Chloroplast ATPase consists of a large multisubunit complex, CF₁, attached on the stromal side of the thylakoid membrane to an integral membrane complex, known as CF₀ (Strotmann and Bickel-Sandkotter, 1984). CF₁ consists of five different polypeptides, with a stoichiometry of α3, β3, γ, δ, ε, while CF₀ contains probably four different polypeptides, with a stoichiometry of a, b, b’, c12 (Strotmann, 1984). The membrane-embedded proton translocating ATP synthase of chloroplasts, CF₁-CF₀, catalyzes ATP synthesis and ATP hydrolysis balanced to effect proton translocation across the thylakoid membrane (Groth and Strotmann, 1999). There has been a lot of research to pursue the structure of chloroplast ATPase, but there is little information on how chloroplast ATPase might be related to virus infection. Very recently, Bhat et al. (2013) reported that TMV 183 kDa and 126 kDa replication-association protein complexes were enriched with chloroplast γ-ATPase, which apparently worked to induce resistance against TMV infection, as γ-ATPase silenced plants had higher TMV titer and rapid cell to cell and systemic movement. Interestingly, proteolytic fragments of γ-ATPase functioned to induce salicylic acid (SA), jasmonic acid (JA) and ethylene causing defense response against insect attack (Schmelz et al., 2006, 2007). It is also notable that SA and JA are formed from amino acid biosynthetic precursors generated primarily in the chloroplast (Mauch et al., 2001; Schmid and Amrhein, 1995; Wasternack et al., 2006), which may suggest that disabling chloroplast function impairs host defense signaling (Dardick, 2007). Except for these recent reports and our own data we were unable to find information linking chloroplast ATPase and virus infection. One of the subunits, β-ATPase, reacted differentially to TGB1_L88 and TGB1_P88, which play different roles in replication and host response to AltMV. Our work using β-ATPase silencing introduces the possibility of a β-ATPase-mediated host defense response between TGB1 and N. benthamiana in the same way as γ-ATPase functions to elicit SA, JA and ethylene induced defense responses against insect attack (Schmelz et al., 2007).

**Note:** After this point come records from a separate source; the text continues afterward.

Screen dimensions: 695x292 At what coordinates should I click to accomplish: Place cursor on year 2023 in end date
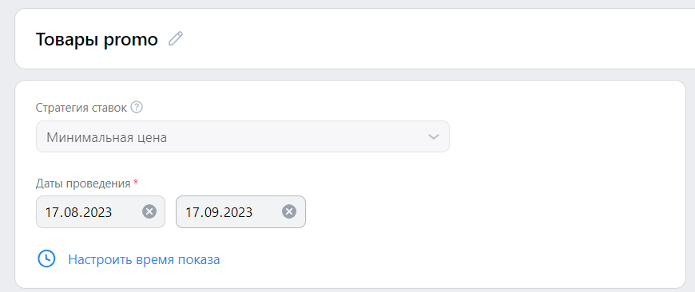238,212
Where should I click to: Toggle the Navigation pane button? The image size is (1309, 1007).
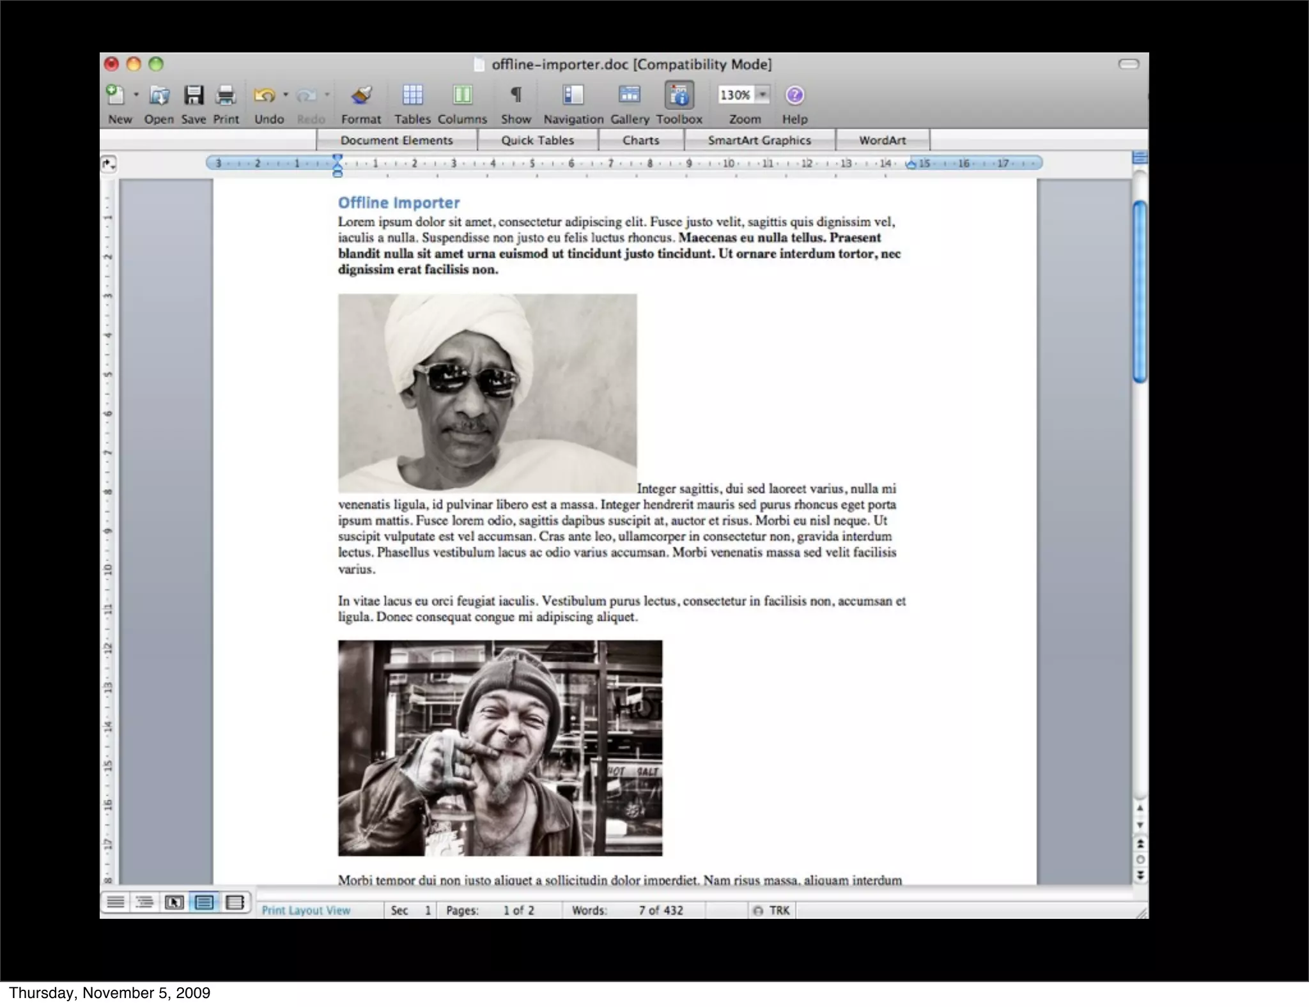click(573, 96)
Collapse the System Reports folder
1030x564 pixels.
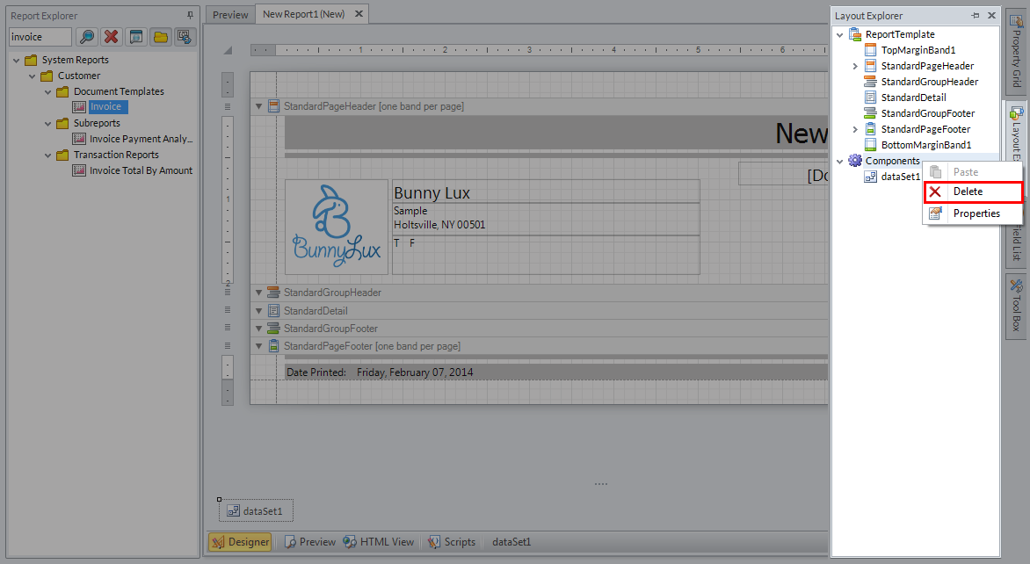pyautogui.click(x=17, y=60)
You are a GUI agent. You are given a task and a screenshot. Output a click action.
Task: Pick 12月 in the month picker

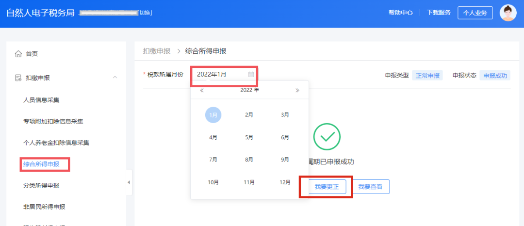click(x=285, y=182)
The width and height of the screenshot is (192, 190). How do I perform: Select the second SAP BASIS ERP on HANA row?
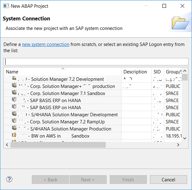(x=62, y=108)
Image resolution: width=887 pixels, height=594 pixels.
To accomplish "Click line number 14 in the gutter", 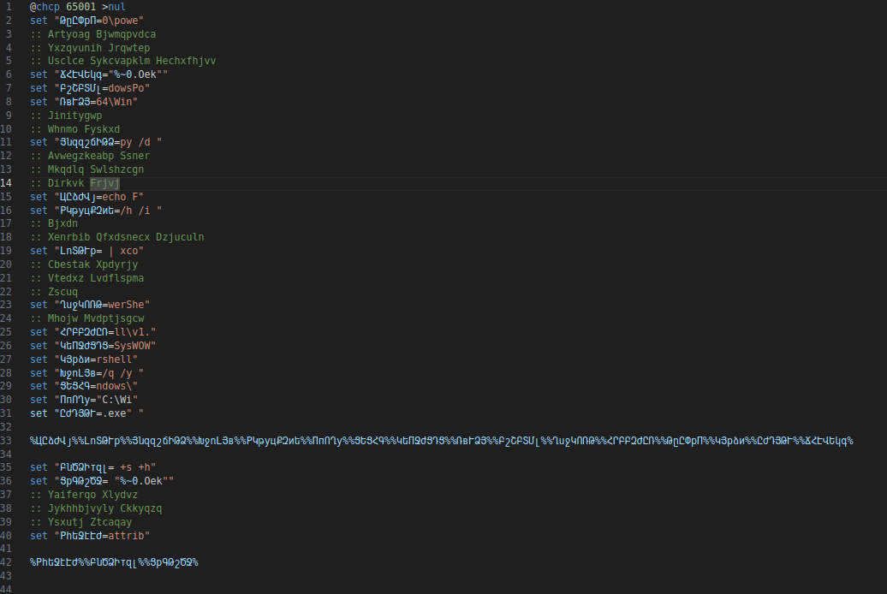I will click(9, 183).
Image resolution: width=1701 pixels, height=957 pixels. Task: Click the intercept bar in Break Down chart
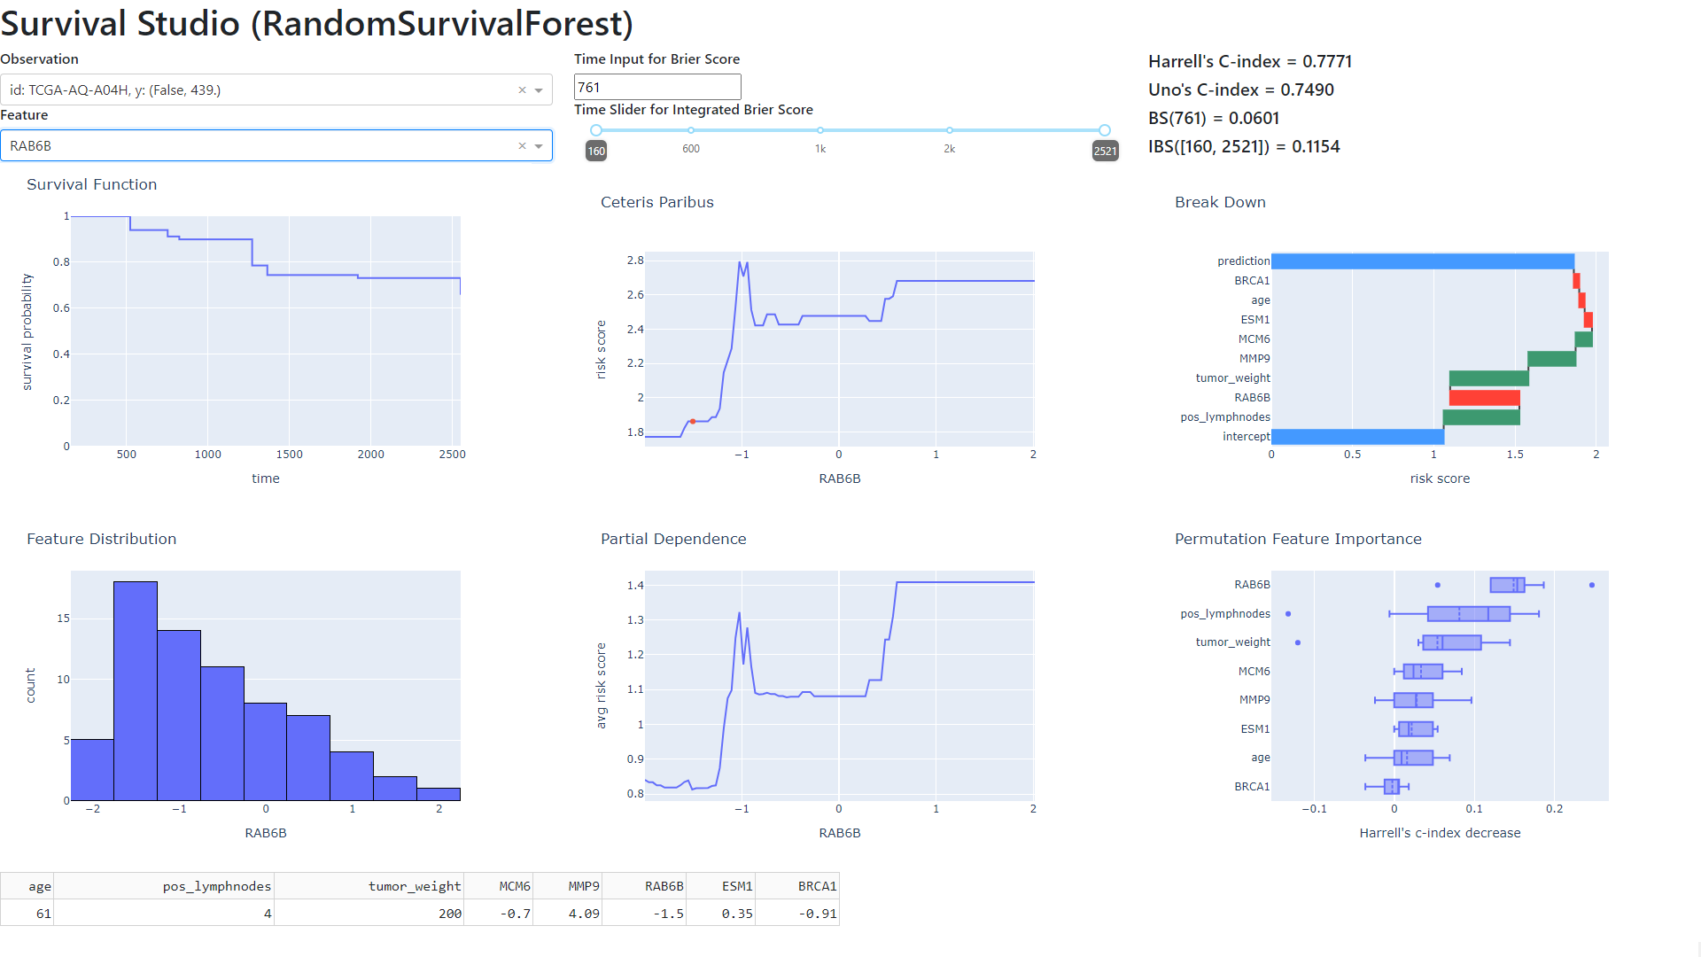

More work is necessary to clarify this relationship, especially as chloroplast β-ATPase is encoded in the chloroplast genome, as are most of the other chloroplast ATPase subunits (Shinozaki et al., 1986), while the γ-ATPase subunit (AtpC) interacting with TMV 183 kDa and 126 kDa replication-associated proteins is nuclear-encoded (Bhat et al., 2013; Groth and Strotmann, 1999). It is surprising that there would be a cytoplasmic interaction between a chloroplast encoded protein and TGB1, as TGB1 is only known to accumulate in the nucleus and the cytoplasm; we have never observed TGB1 accumulation within the chloroplasts by either electron microscopy or confocal microscopy of TGB1 fusion proteins (Lim et al., 2010b; Nam et al., 2013; and data not shown). However, both chloroplast-encoded α-ATPase and β-ATPase co-purified with TGB1 aggregates, which have been observed only in the cytoplasm and the nucleus. Thus amino acid position 88 of TGB1 appears to have multiple roles not only in gene silencing suppressor activity, but also in host defense response through β-ATPase interaction. Therefore, AltMV TGB1 will clearly be a good target for further investigations of viral pathogenesis and host protein interactions.